▸ TASK DESCRIPTION:
Copy every entry exactly as given, minus the images.

==================================================

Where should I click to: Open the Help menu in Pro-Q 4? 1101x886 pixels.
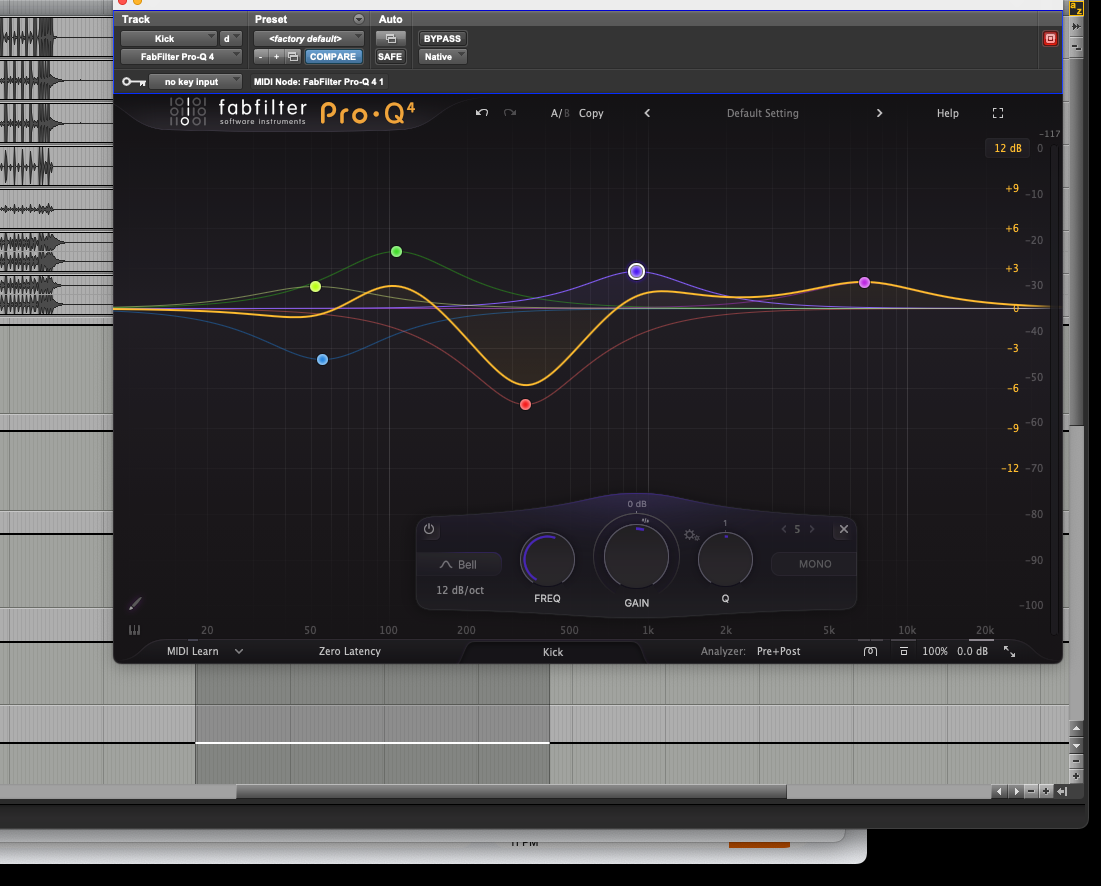(x=947, y=113)
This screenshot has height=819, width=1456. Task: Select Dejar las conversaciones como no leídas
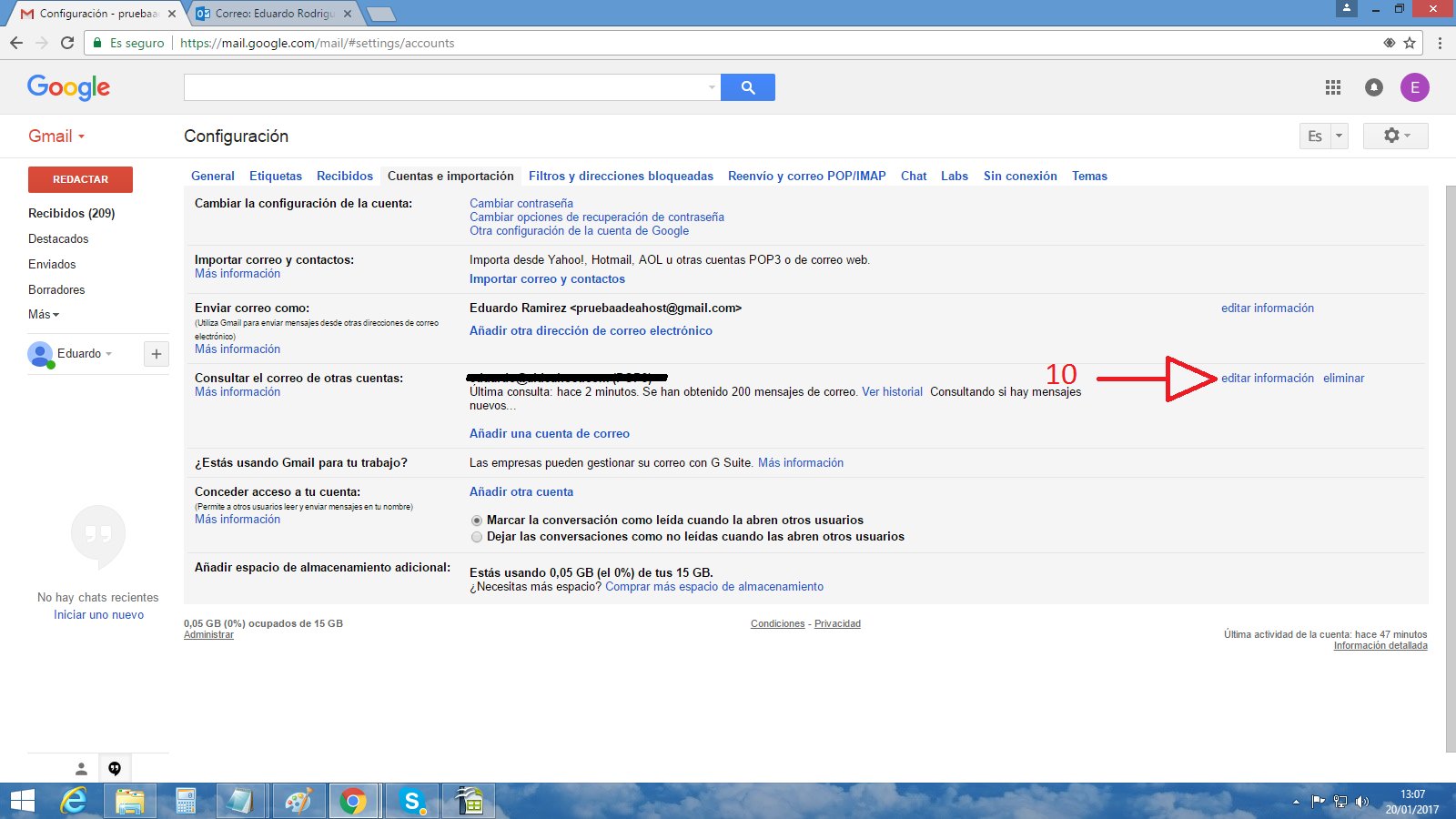point(477,537)
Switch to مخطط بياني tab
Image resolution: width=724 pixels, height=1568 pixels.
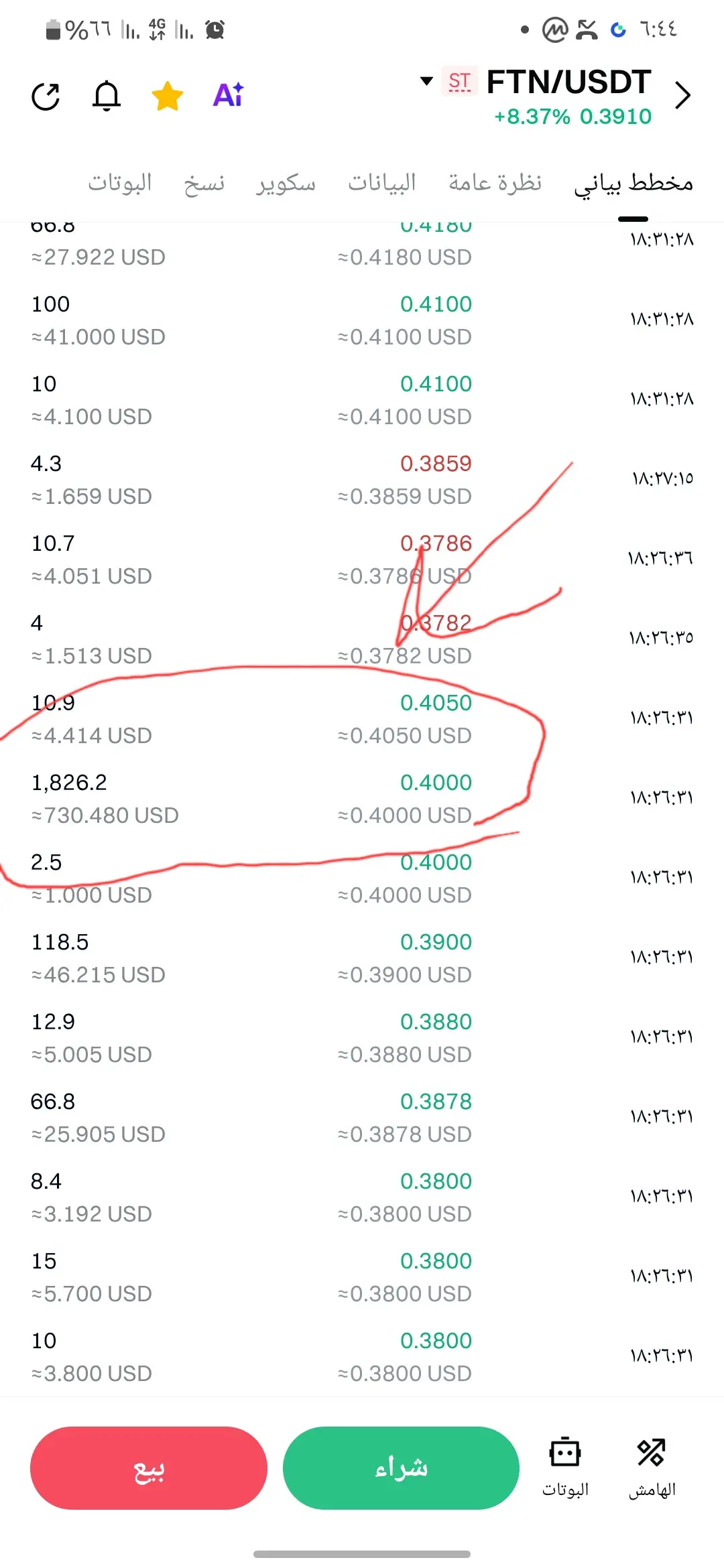click(634, 183)
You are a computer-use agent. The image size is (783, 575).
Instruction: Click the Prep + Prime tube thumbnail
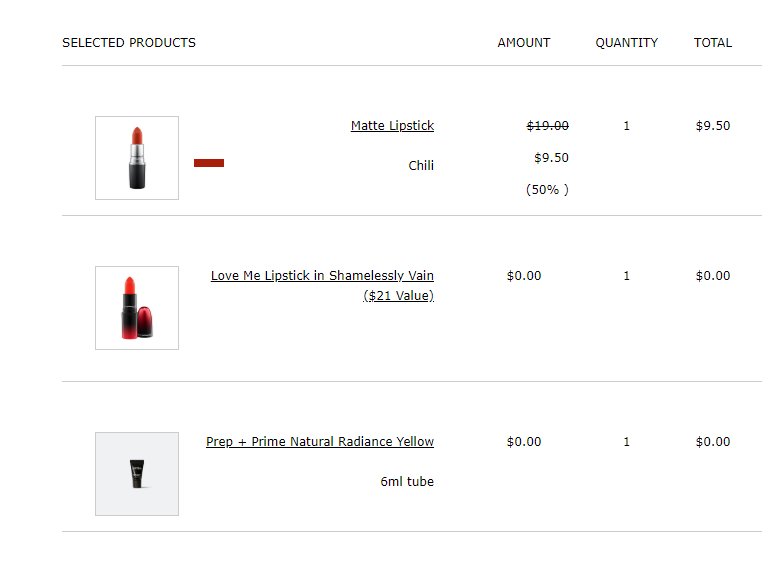[x=137, y=474]
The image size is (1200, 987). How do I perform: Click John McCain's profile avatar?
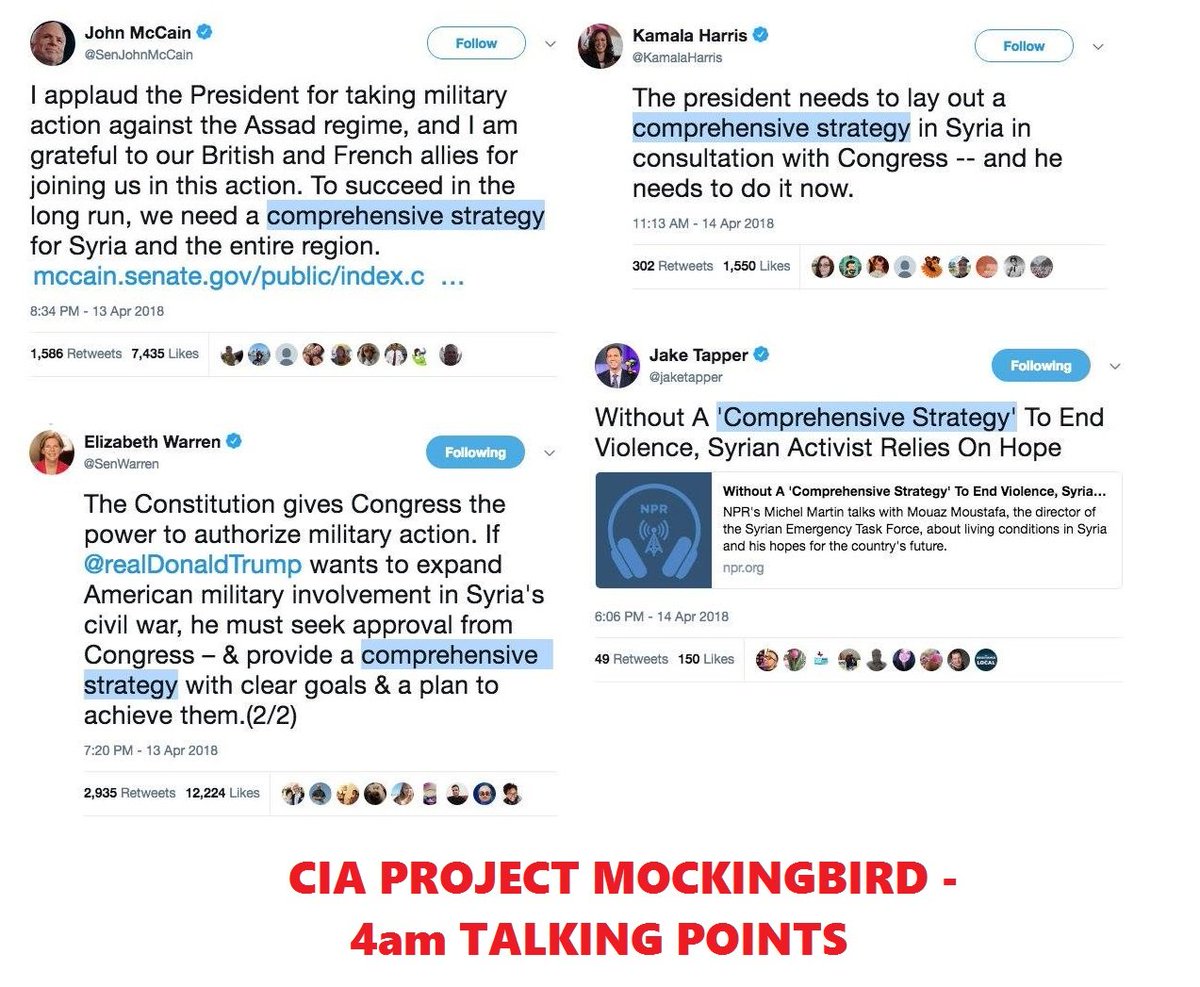tap(52, 43)
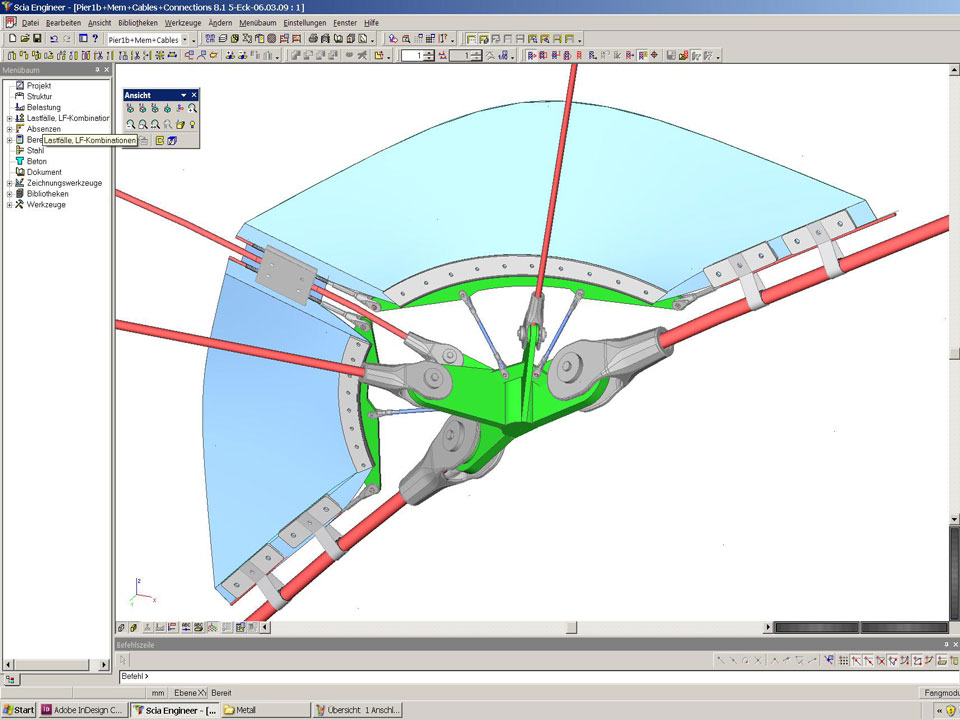The height and width of the screenshot is (720, 960).
Task: Click the Undo arrow icon
Action: point(54,39)
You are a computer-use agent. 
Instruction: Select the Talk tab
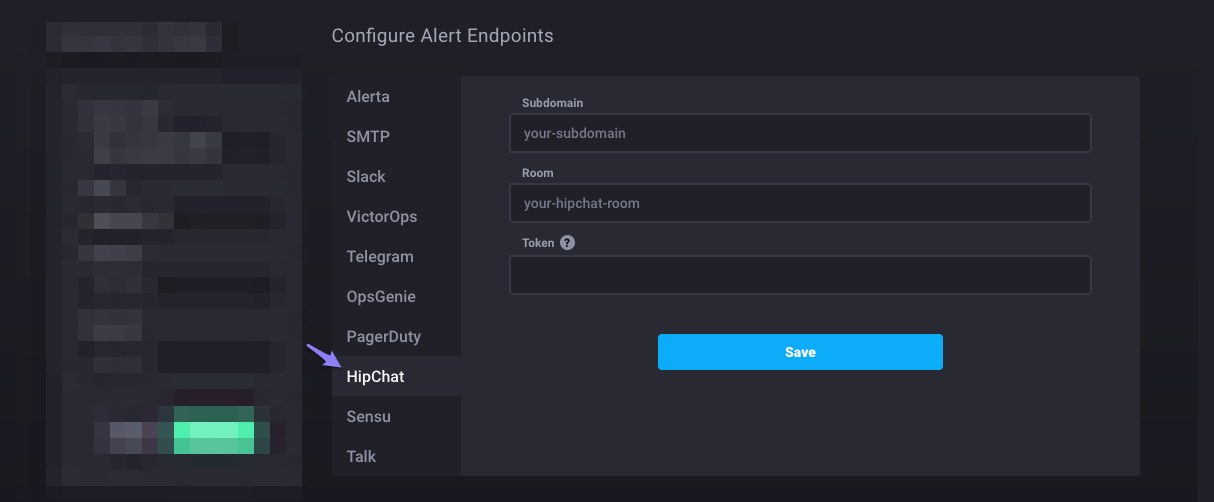point(362,457)
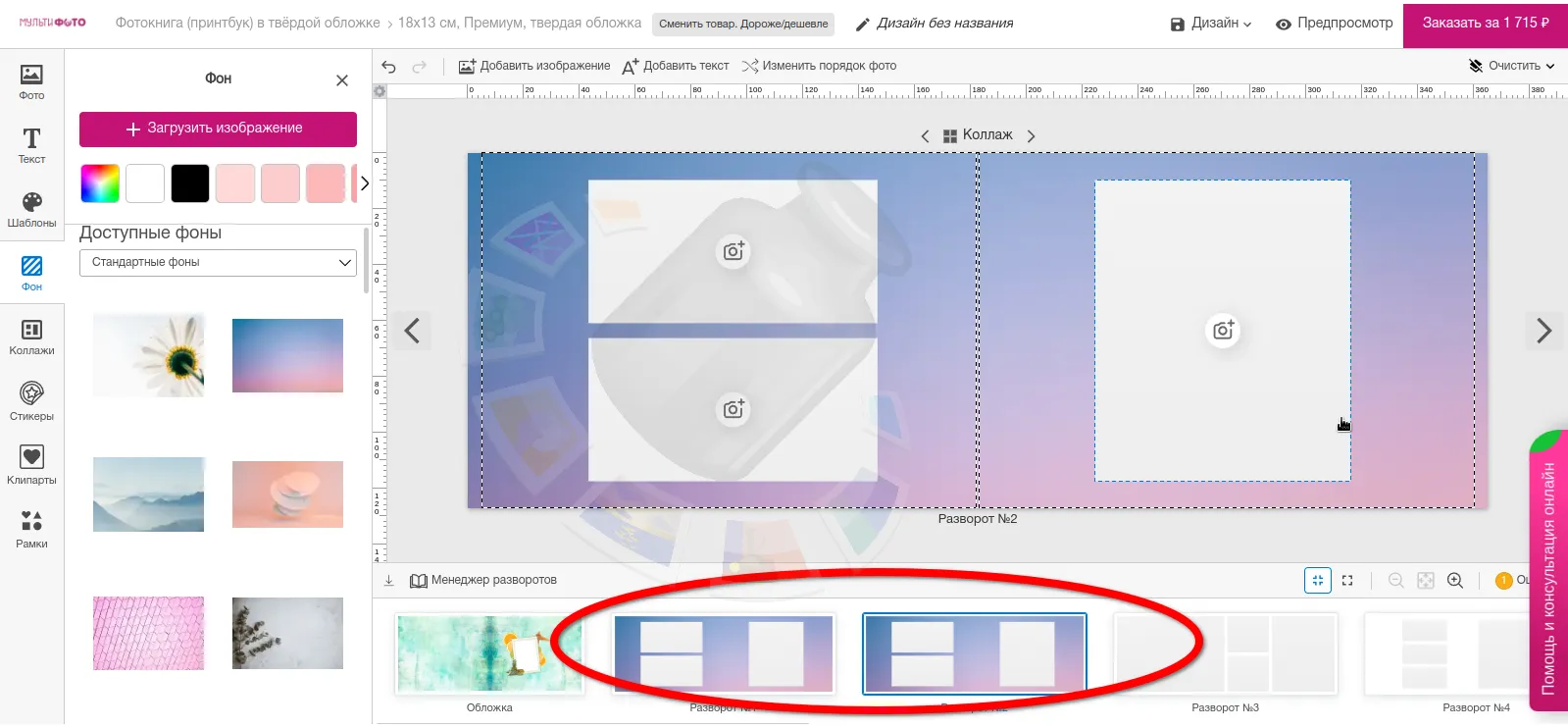Toggle fullscreen canvas view

[1347, 581]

==================================================

▸ OUTPUT OF THE EXERCISE:
Where should I click to: Open the Help menu in Pro-Q 4? 1101x886 pixels.
(x=947, y=113)
This screenshot has height=819, width=1456. Task: Select Dejar las conversaciones como no leídas
point(477,537)
Switch to مخطط بياني tab
Image resolution: width=724 pixels, height=1568 pixels.
click(634, 183)
You are a computer-use agent. The image size is (783, 575).
Instruction: Click the Prep + Prime tube thumbnail
[x=137, y=474]
The image size is (1200, 987). How do I perform: Click John McCain's profile avatar?
tap(52, 43)
The height and width of the screenshot is (720, 960).
Task: Click the Undo arrow icon
Action: point(54,39)
You are a computer-use agent. 
Instruction: Select the Talk tab
point(362,457)
Toggle fullscreen canvas view

[1347, 581]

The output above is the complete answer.